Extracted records
####

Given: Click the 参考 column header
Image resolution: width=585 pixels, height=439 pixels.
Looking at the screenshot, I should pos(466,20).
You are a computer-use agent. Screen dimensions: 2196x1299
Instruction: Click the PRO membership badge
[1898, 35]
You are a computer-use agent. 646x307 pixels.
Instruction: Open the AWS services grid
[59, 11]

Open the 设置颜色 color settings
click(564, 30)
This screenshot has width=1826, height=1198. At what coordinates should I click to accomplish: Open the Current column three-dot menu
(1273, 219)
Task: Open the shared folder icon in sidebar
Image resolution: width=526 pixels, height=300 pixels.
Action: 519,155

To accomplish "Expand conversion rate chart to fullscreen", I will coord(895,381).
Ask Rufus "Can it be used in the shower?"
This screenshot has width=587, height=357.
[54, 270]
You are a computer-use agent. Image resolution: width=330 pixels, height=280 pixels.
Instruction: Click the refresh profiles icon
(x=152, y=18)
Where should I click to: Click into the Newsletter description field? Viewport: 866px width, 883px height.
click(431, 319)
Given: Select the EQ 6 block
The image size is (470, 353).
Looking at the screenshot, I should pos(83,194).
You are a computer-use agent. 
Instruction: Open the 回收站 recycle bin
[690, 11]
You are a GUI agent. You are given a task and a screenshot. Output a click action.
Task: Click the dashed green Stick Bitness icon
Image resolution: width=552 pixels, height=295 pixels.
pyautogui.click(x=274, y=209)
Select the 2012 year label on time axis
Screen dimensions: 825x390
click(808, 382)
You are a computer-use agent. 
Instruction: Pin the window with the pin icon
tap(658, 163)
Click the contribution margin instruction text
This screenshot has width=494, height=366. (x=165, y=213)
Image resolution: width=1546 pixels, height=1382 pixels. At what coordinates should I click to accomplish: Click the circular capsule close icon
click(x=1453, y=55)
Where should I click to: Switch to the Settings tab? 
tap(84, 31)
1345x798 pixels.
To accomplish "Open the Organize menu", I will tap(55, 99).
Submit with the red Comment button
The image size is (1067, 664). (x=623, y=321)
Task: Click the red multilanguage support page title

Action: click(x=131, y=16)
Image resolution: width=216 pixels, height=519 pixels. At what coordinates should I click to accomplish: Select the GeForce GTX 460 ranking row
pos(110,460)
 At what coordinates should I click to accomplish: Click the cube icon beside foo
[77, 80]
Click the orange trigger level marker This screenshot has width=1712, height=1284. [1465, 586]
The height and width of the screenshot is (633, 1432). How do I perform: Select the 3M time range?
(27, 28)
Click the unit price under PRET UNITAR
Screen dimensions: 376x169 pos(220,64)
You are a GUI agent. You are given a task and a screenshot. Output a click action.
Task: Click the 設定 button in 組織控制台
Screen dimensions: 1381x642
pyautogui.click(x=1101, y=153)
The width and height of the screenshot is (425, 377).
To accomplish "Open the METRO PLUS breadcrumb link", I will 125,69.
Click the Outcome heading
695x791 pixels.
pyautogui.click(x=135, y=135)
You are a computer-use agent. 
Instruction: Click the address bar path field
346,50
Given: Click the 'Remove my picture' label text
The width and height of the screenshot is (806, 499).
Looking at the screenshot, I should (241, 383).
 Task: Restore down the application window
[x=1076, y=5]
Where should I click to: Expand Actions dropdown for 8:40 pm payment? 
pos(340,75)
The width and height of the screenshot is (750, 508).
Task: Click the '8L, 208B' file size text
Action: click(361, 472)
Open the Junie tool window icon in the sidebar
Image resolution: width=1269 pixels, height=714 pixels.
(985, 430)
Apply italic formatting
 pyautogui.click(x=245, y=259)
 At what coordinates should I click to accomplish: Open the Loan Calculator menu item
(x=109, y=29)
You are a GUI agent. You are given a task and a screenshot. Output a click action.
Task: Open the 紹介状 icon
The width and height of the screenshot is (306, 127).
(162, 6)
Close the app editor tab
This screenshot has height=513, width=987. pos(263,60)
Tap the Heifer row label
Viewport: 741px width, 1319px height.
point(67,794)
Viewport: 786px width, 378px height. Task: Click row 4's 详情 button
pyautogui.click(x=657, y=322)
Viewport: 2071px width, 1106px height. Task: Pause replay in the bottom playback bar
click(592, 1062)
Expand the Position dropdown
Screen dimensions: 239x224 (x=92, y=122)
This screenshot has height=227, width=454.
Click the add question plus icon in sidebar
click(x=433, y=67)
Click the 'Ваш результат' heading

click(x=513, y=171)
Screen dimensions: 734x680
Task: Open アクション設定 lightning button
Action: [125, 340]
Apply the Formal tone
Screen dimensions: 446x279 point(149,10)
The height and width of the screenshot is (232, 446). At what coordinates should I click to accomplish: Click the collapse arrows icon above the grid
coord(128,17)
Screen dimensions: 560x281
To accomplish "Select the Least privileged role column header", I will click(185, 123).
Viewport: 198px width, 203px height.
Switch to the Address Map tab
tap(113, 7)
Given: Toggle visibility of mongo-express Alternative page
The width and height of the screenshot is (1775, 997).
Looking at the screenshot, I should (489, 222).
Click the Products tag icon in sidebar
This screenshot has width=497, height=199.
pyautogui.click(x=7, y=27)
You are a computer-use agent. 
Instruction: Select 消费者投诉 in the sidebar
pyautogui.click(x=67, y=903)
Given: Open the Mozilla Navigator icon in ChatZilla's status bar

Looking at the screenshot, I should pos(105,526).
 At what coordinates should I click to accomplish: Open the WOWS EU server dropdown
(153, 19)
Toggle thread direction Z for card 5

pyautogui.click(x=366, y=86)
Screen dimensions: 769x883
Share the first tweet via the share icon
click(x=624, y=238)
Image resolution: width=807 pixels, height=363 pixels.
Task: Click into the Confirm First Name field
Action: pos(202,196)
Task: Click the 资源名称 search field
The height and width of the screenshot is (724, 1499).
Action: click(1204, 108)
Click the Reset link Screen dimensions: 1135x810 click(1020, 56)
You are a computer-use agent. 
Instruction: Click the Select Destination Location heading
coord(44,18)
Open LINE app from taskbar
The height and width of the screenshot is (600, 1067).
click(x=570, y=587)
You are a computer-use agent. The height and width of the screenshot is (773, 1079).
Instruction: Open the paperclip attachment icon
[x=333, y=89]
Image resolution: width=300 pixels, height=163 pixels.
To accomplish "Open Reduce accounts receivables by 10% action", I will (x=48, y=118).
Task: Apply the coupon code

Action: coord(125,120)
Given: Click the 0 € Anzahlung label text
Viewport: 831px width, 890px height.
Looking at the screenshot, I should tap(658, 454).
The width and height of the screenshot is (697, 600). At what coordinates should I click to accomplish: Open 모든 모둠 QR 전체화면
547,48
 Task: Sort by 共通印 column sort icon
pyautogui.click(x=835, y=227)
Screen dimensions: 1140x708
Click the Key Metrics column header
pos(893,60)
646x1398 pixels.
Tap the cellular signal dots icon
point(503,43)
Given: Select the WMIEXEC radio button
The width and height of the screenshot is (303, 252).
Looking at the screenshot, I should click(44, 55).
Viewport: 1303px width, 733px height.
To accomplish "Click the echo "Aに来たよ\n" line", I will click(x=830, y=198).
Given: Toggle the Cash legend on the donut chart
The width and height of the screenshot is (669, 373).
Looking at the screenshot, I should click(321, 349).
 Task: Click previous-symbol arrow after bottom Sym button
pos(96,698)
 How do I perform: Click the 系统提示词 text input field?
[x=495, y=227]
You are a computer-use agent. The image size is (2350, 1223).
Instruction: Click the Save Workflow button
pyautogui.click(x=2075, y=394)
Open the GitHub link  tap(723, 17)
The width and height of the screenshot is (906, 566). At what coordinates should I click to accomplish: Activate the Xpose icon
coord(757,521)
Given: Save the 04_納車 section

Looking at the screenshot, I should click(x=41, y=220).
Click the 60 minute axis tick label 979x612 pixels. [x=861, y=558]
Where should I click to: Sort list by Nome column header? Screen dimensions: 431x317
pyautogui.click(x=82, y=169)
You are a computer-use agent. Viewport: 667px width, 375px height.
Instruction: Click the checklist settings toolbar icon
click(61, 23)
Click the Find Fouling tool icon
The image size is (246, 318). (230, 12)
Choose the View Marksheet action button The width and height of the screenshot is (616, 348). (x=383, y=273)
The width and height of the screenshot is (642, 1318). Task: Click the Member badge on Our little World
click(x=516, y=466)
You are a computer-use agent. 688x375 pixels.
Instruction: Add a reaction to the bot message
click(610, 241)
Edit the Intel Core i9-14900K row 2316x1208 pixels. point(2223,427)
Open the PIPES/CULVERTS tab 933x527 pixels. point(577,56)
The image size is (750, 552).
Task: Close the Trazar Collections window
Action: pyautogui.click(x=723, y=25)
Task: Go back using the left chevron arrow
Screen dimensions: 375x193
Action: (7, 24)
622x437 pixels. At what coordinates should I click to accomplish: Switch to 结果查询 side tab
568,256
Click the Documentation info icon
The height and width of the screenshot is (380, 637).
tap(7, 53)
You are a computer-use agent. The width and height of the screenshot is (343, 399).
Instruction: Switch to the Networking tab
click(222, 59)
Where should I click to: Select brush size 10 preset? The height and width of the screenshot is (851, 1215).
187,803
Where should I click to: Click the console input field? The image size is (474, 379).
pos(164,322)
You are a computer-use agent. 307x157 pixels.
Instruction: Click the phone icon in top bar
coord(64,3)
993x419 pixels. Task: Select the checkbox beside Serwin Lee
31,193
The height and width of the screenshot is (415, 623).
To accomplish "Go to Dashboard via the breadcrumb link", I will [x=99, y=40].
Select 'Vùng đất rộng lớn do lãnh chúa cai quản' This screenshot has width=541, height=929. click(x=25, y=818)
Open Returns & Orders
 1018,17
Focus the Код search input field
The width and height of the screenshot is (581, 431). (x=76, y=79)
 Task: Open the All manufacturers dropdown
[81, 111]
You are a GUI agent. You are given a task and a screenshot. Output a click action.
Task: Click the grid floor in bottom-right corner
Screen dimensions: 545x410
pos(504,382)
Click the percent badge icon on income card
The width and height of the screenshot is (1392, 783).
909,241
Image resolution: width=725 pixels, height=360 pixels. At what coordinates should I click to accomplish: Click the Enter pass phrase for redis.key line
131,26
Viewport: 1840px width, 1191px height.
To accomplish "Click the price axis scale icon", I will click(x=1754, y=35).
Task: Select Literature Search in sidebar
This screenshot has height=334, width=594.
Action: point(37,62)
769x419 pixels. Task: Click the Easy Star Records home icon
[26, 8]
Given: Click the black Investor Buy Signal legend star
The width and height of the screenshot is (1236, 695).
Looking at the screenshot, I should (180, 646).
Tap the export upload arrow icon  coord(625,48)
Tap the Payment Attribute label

####

WRITTEN EXERCISE:
Write the records from the line with "1345x798 pixels." to the line with "point(67,794)" as a JSON list of strings, one string per line and no blank lines.

ANSWER BELOW:
[
  "1345x798 pixels.",
  "To accomplish \"Open the Organize menu\", I will tap(55, 99).",
  "Submit with the red Comment button",
  "The image size is (1067, 664). (x=623, y=321)",
  "Task: Click the red multilanguage support page title",
  "Action: click(x=131, y=16)",
  "Image resolution: width=216 pixels, height=519 pixels. At what coordinates should I click to accomplish: Select the GeForce GTX 460 ranking row",
  "pos(110,460)",
  " At what coordinates should I click to accomplish: Click the cube icon beside foo",
  "[77, 80]",
  "Click the orange trigger level marker This screenshot has width=1712, height=1284. [1465, 586]",
  "The height and width of the screenshot is (633, 1432). How do I perform: Select the 3M time range?",
  "(27, 28)",
  "Click the unit price under PRET UNITAR",
  "Screen dimensions: 376x169 pos(220,64)",
  "You are a GUI agent. You are given a task and a screenshot. Output a click action.",
  "Task: Click the 設定 button in 組織控制台",
  "Screen dimensions: 1381x642",
  "pyautogui.click(x=1101, y=153)",
  "The width and height of the screenshot is (425, 377).",
  "To accomplish \"Open the METRO PLUS breadcrumb link\", I will 125,69.",
  "Click the Outcome heading",
  "695x791 pixels.",
  "pyautogui.click(x=135, y=135)",
  "You are a computer-use agent. ",
  "Instruction: Click the address bar path field",
  "346,50",
  "Given: Click the 'Remove my picture' label text",
  "The width and height of the screenshot is (806, 499).",
  "Looking at the screenshot, I should (241, 383).",
  " Task: Restore down the application window",
  "[x=1076, y=5]",
  "Where should I click to: Expand Actions dropdown for 8:40 pm payment? ",
  "pos(340,75)",
  "The width and height of the screenshot is (750, 508).",
  "Task: Click the '8L, 208B' file size text",
  "Action: click(361, 472)",
  "Open the Junie tool window icon in the sidebar",
  "Image resolution: width=1269 pixels, height=714 pixels.",
  "(985, 430)",
  "Apply italic formatting",
  " pyautogui.click(x=245, y=259)",
  " At what coordinates should I click to accomplish: Open the Loan Calculator menu item",
  "(x=109, y=29)",
  "You are a GUI agent. You are given a task and a screenshot. Output a click action.",
  "Task: Open the 紹介状 icon",
  "The width and height of the screenshot is (306, 127).",
  "(162, 6)",
  "Close the app editor tab",
  "This screenshot has height=513, width=987. pos(263,60)",
  "Tap the Heifer row label",
  "Viewport: 741px width, 1319px height.",
  "point(67,794)"
]